L’année 2023 a commencé sur les chapeaux de roue pour le secteur des métaux précieux. L’or, l’argent et le platine ont enregistré des hausses significatives lors des deux premières séances. L’argent en euros est même désormais en cassure sur son graphique mensuel, avec un retournement MACD en cours très haussier :

 

 

L’or en euros vient de dépasser sa moyenne mobile à 200 jours sur le graphique journalier et tente aussi de briser une résistance majeure :

 

 

Le cours du platine en euros est lui aussi à l’assaut de sa dernière résistance :

 

 

En variation journalière, le platine est d’ailleurs le premier métal à avoir cassé une résistance en dollars, et ce, dès le début de cette année 2023 :

 

 

Un membre éminent de la communauté Reddit r/Wallstreetsilver a publié une alerte au sujet d'un évènement exceptionnel qui s’est déroulé il y a quelques jours sur le COMEX.
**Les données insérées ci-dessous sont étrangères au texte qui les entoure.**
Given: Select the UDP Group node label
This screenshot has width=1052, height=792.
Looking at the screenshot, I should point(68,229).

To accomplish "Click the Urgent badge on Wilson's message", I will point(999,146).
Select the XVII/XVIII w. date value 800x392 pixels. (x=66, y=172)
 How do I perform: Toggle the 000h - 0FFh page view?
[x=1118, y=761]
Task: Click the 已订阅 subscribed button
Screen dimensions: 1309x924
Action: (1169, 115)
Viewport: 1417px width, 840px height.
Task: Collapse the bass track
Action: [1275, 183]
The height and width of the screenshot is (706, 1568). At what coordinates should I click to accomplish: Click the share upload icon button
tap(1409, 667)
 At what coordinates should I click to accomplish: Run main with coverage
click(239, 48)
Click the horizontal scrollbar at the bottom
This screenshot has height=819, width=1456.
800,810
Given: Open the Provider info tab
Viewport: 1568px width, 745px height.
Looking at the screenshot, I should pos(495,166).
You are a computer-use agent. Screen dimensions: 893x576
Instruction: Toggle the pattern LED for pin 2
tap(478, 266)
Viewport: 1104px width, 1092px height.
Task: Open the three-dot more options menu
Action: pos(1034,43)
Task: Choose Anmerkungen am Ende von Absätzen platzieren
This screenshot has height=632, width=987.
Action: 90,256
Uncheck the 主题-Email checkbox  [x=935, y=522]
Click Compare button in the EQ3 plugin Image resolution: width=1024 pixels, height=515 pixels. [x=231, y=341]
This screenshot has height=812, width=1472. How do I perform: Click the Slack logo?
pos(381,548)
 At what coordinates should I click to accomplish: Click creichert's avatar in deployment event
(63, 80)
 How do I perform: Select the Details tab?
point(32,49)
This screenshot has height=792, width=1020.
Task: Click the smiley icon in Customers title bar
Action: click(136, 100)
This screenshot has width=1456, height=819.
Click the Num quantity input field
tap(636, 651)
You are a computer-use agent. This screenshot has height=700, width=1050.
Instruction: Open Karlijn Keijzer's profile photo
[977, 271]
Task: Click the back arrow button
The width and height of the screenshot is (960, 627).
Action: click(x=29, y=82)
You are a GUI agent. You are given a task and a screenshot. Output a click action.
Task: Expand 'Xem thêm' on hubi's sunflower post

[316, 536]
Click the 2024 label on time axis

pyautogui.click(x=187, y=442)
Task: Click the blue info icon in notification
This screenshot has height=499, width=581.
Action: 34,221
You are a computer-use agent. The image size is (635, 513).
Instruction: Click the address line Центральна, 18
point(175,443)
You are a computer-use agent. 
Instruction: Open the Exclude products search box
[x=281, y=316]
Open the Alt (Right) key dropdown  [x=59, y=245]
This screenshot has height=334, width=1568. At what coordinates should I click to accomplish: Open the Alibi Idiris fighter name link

Selon ses calculs, le volume de contrats futures de platine excède désormais la quantité de métal disponible sur le COMEX :

 

 

Ce n’est pas la première fois que cela arrive, et d’après l’auteur, la situation est actuellement identique sur le marché de l’argent.

Comment honorer les demandes de livraisons si elles sont plus importantes que le stock de métal disponible ?

Il est probable que des arrangements entre les vendeurs à découverts et les porteurs de contrats longs soient trouvés au cas par cas : des règlements en espèces (cash settlement) avec des premiums, comme cela s’est déjà produit par le passé.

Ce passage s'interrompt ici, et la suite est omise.